A banana verde, ao contrário de sua versão madura e amarela, é rica em amido resistente. Essa substância atua como uma fibra dietética que passa pelo sistema digestivo sem ser completamente absorvida, o que resulta em um impacto reduzido sobre os níveis de açúcar no sangue. O processo de produção da farinha envolve a seleção cuidadosa das bananas, sua limpeza, corte, secagem e moagem, garantindo a preservação das propriedades nutricionais do amido resistente.

Como a farinha de banana verde pode auxiliar no controle da diabete?

A principal promessa desta nova farinha está em sua capacidade de funcionar como um carboidrato de digestão lenta. Quando consumida, ela é fermentada de forma mais gradual no intestino grosso, promovendo a liberação lenta de glicose na corrente sanguínea. Isso ajuda a evitar os picos glicêmicos que são prejudiciais para pessoas com diabetes tipo 2 ou pré-diabetes.

Além de ser uma alternativa potencial para o controle do açúcar no sangue, a farinha de banana verde apresenta outras vantagens nutricionais. Ela é uma fonte de vitaminas do complexo B, minerais como potássio e magnésio, e de fibras que contribuem para a saúde digestiva e a sensação de saciedade.

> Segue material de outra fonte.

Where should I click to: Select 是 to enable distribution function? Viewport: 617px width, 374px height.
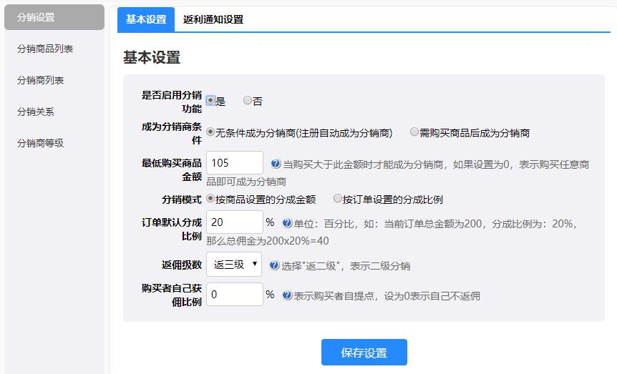[x=210, y=101]
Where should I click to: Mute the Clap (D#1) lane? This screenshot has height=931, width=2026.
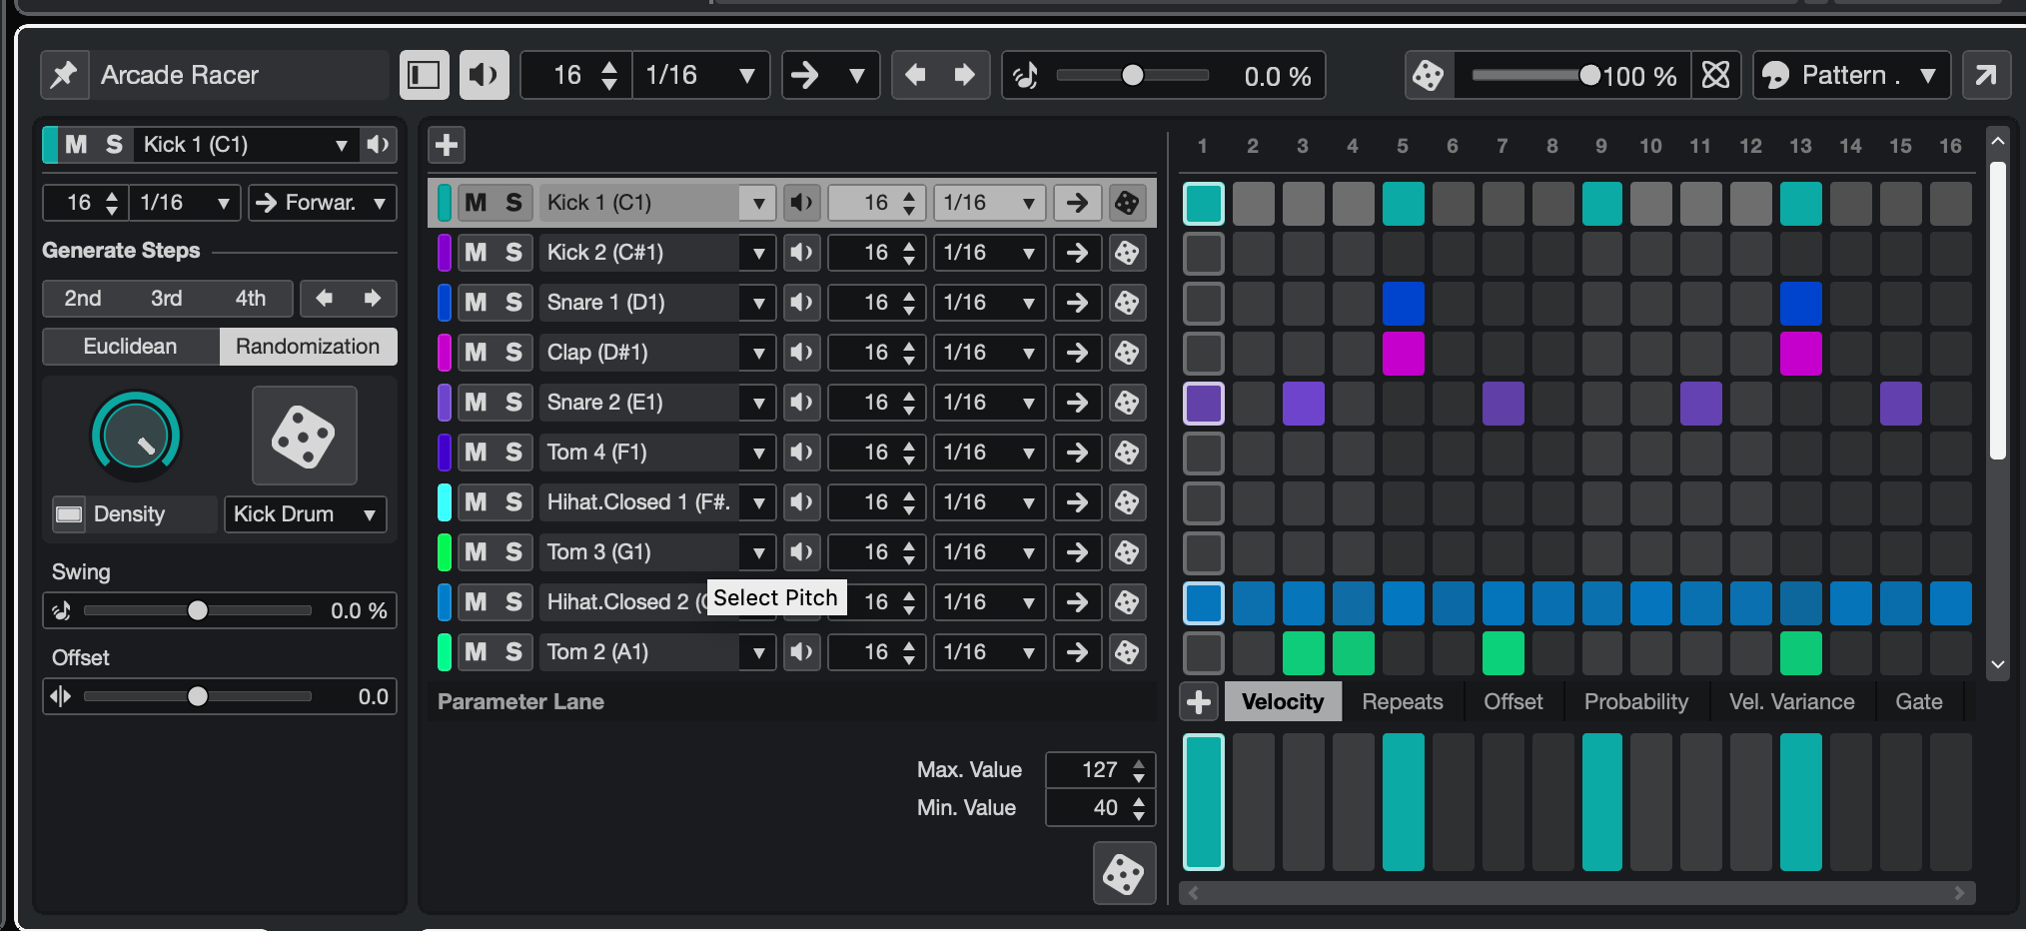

Sua utilização em receitas pode facilitar a inclusão de um ingrediente funcional na dieta diária.

Possíveis aplicações e considerações

A farinha pode ser utilizada como substituta parcial ou total de farinhas tradicionais (como a de trigo) em diversas preparações. É indicada para o preparo de pães, bolos, massas, sopas e até como espessante para molhos. Para pessoas que seguem dietas sem glúten, ela surge como uma opção natural e segura, desde que o processo de produção garanta a ausência de contaminação cruzada.

É importante ressaltar que, embora promissora, a farinha de banana verde é um alimento e não um medicamento. Seu consumo deve fazer parte de uma alimentação equilibrada e ser orientado por profissionais de saúde, especialmente para indivíduos com condições médicas específicas. O estudo continua em fase de aprimoramento da formulação e de análise de sua eficácia em ensaios clínicos mais amplos.